Der elementare Faktor (Einführungsserie Beesy-5 Teil 1/4)
Das ist der 1. Teil einer vierteiligen Einführungsserie, die bis Donnerstag (22.09.) dauert. Am Freitag (23.09.) erscheint dann die Klassik-Blüte zu Beethovens 5. Symphonie (im Folgenden kurz: Beesy-5).
Ich möchte Ihnen in dieser Einführungsserie gerne Wege aufzeigen, wie Sie Ihr persönliches Klassische-Musik-Erlebnis bereichern können.
Diese Wege basieren auf meinen Erfahrungen als Dirigent und sind teils ein Einblick in meine Arbeit mit Orchestern, teils aus Rückmeldungen entstanden, die ich von Opern- und Konzertbesuchenden erhalten habe.
Sie bekommen also Wege aufgezeigt, die sich in der Praxis bewährt haben. Ich bin daher überzeugt, dass diese Einführungsserie für Sie wertvoll sein wird, ganz unabhängig davon, ob Sie Beesy-5 am Ende kaufen oder nicht.
Für diese Serie habe ich mir zwei Ziele gesetzt: ein Minimalziel und ein ambitionierteres Ziel.
Wenn Sie am Ende dieser Serie neue Einblicke in das Musikhören erhalten haben, die spannend, erhellend und/oder begeisternd sind, ist mein Minimalziel erreicht.
Mein ambitionierteres Ziel baut auf dem Minimalziel auf und ist etwas schwieriger zu erklären.
Ich würde Ihnen in dieser Serie gerne ein „neues Musikhören“ ermöglichen. Dieses „neue Hören“ ist schwer zu beschreiben. Es ergibt sich als „Nebenprodukt“ aus dem Kreislauf, den ich im Klassik-Blüten-Manifest vorstelle. (Wenn Sie das Manifest noch nicht gelesen haben, springen Sie jetzt bitte nicht dorthin. Das Manifest ist ein langer Text (ca. 1700 Wörter), für den Sie sich eine ruhige halbe Stunde nehmen sollten )
Sie werden das „neue Hören“ erkennen, wenn Sie es erleben. Man hört (und spürt) auf einmal Dinge, die man vorher gar nicht wahrgenommen hat. Das passiert insbesondere oft bei Stücken, die man schon Dutzende Male gehört hat. Man denkt, man hat alles gehört, und auf einmal macht es „Klick“ – und eine neue Welt tut sich auf.

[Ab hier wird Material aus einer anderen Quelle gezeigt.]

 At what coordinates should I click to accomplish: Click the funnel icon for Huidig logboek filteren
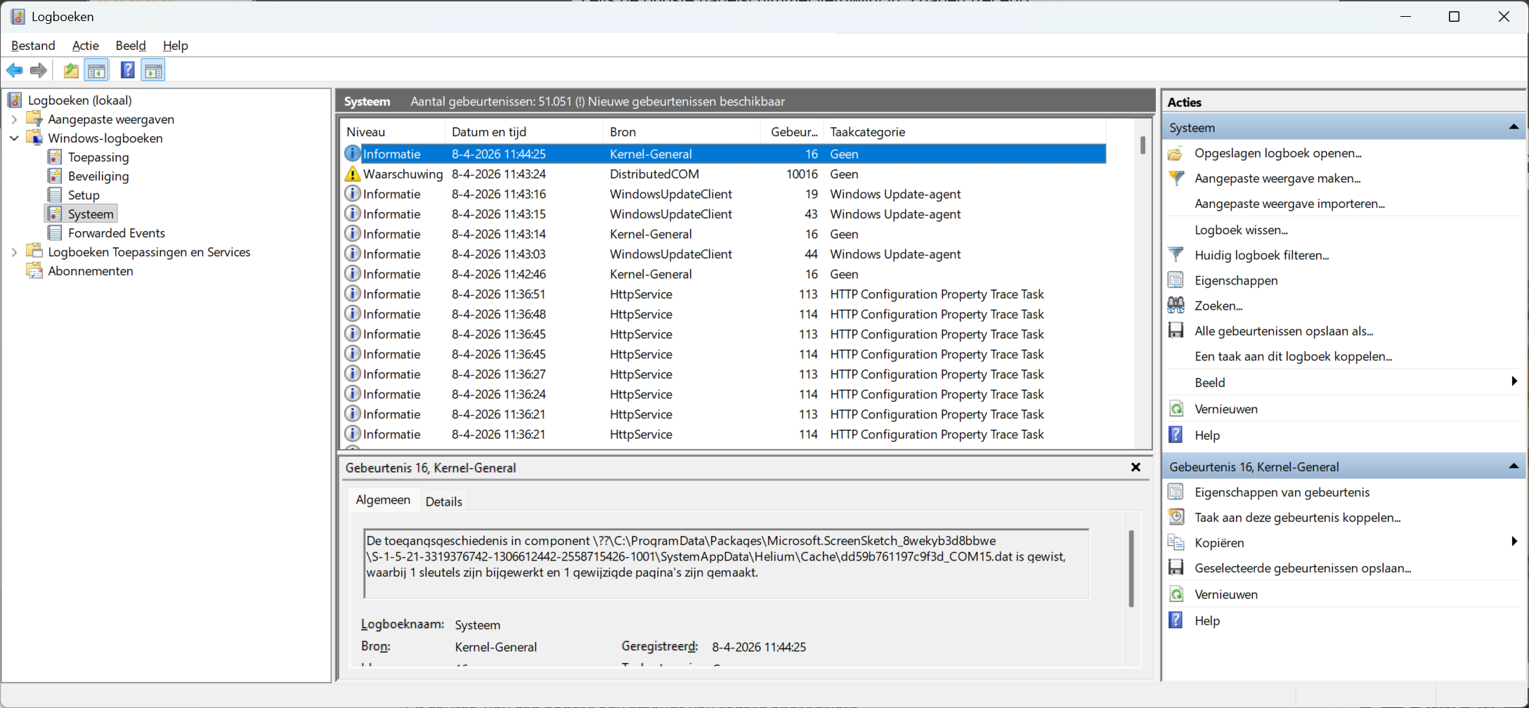[1176, 255]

Wenn Sie dieses „neue Hören“ innerhalb dieser Einführungsserie erreichen – großartig. Dann wäre mein ambitionierteres Ziel erreicht. Versprechen kann ich Ihnen das allerdings nicht – das „neue Hören“ stellt sich bei jedem individuell ein und meistens dann, wenn man am wenigsten damit rechnet.
Gut! Los geht’s.
Wir beginnen diese Serie mit dem Faktor, der die elementare Grundlage für die Steigerung von Hörgenuss ist.

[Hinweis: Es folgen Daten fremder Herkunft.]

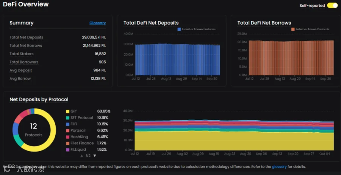The height and width of the screenshot is (175, 341).
Task: Go to the previous legend page arrow
Action: point(82,156)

Um Ihnen diesen Faktor zu verdeutlichen, möchte ich Sie gerne zu einer Gedankenreise mitnehmen. Sie besteht aus 2 Teilen und dauert insgesamt nur 5 Minuten.
Teil 1:
Stellen Sie sich vor, Sie stehen auf einem Aussichtspunkt und blicken auf einen Fluss hinab. Ungefähr so wie hier:
© Petr 1888 via CC BY-SA 3.0
Versuchen Sie, sich ganz in das Bild hineinzuversetzen. Was fühlen Sie? Welche Farben sehen Sie? Was hören Sie?
Wenn Sie das Bild ganz klar vor Ihrem inneren Auge haben, hören Sie sich diese Musik an:
Konnten Sie spüren, wie die Musik Ihr geistiges Bild ergänzt hat? Konnten Sie das Fließen hören, die Wellen, das Rauschen?
(Das war ein Ausschnitt aus dem Stück Die Moldau von Bedřich Smetana, der darin den gleichnamigen Fluss „vertont“ hat. Das Bild oben zeigt tatsächlich den Aussichtspunkt, an dem sich Smetana zu seiner Komposition inspiriert gefühlt hat.)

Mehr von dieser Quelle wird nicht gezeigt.